Selain pembangunan perluasan landasan udara pada Fiery Cross Reef, citra satelit telah menunjukkan personel militer Tiongkok berjalan mengelilingi pulau itu, dan kapal angkatan laut telah ditambatkan di pelabuhan laut dalam yang baru saja dibangun, demikian menurut laporan Prakarsa Transparansi Maritim Asia (Asia Maritime Transparency Initiative, AMTI) Pusat Studi Strategis dan Internasional (Center for Strategic and International Studies, CSIS). Citra satelit Johnson South Reef menunjukkan fasilitas militer bertingkat dibangun di dekat bagian tengah pulau, dengan setengah lusin menara keamanan dan pengawasan yang sedang dibangun bersama dengan bangunan yang tampak seperti menara senjata, demikian ungkap AMTI. Perubahan dramatis juga dapat dilihat dalam citra satelit untuk Subi Reef dan Mischief Reef, tempat pintu masuk selatan telah diperlebar yang menunjukkan persiapan untuk pangkalan angkatan laut, demikian menurut AMTI.

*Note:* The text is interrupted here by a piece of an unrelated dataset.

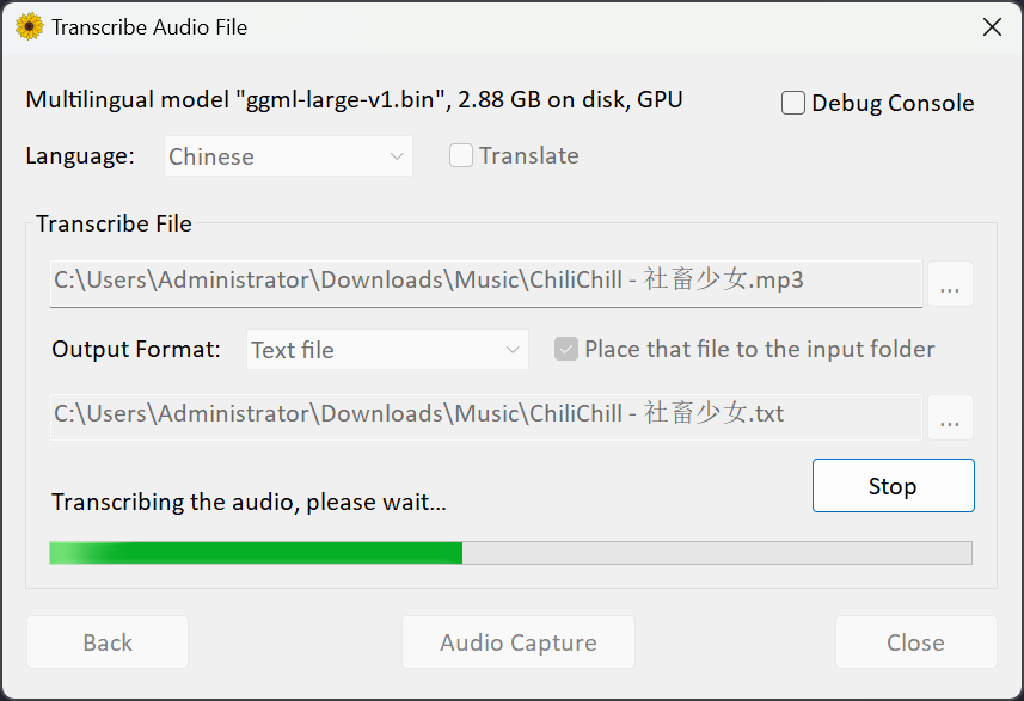The image size is (1024, 701).
Task: Stop the audio transcription
Action: coord(893,486)
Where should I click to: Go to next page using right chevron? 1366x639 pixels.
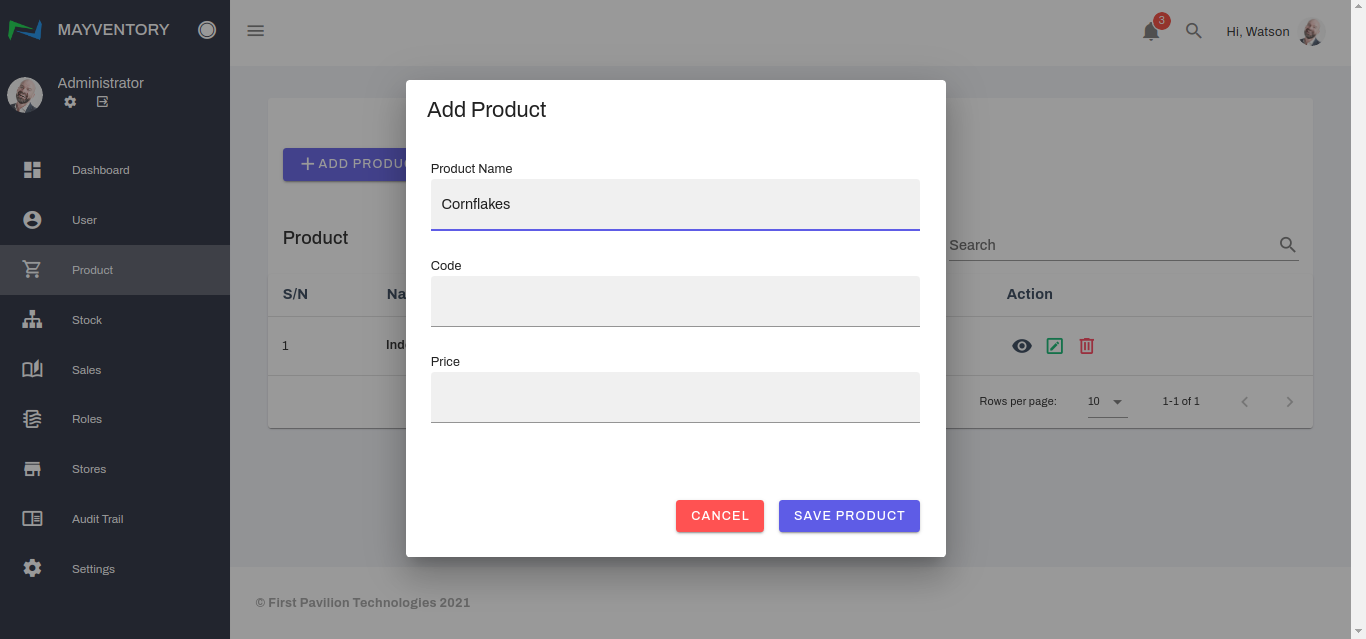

“Tiongkok menunjukkan bahwa — sebagai kekuatan utama — negara ini dapat mengontrol eskalasi, negara ini memiliki inisiatif, dan negara ini bisa melakukan apa yang dilihatnya cocok untuk kepentingannya,” ungkap Huang Jing, seorang ahli kebijakan luar negeri Tiongkok di Lee Kuan Yew School of Public Policy di Singapura kepada surat kabar The Wall Street Journal pada
Juni 2015.

Sekalipun tindakan Tiongkok di Laut Cina Selatan menimbulkan pengawasan paling intensif, negara ini bukan satu-satunya penggugat yang menyebabkan kegemparan. Brunei, Malaysia, Filipina, Taiwan, dan Vietnam juga memiliki sengketa wilayah laut dengan Tiongkok.

ANALISIS TAKTIS

Dr. Christopher Yung dan Patrick McNulty, mantan peneliti di National Defense University di Washington, D.C., menghabiskan waktu satu tahun untuk meneliti taktik semua negara penggugat yang berseteru di Laut Cina Selatan. Penelitian mereka difokuskan pada kegiatan yang dilakukan negara penggugat mulai dari tahun 1995 hingga 2013 yang bisa ditemukan melalui pencarian sumber terbuka di Internet.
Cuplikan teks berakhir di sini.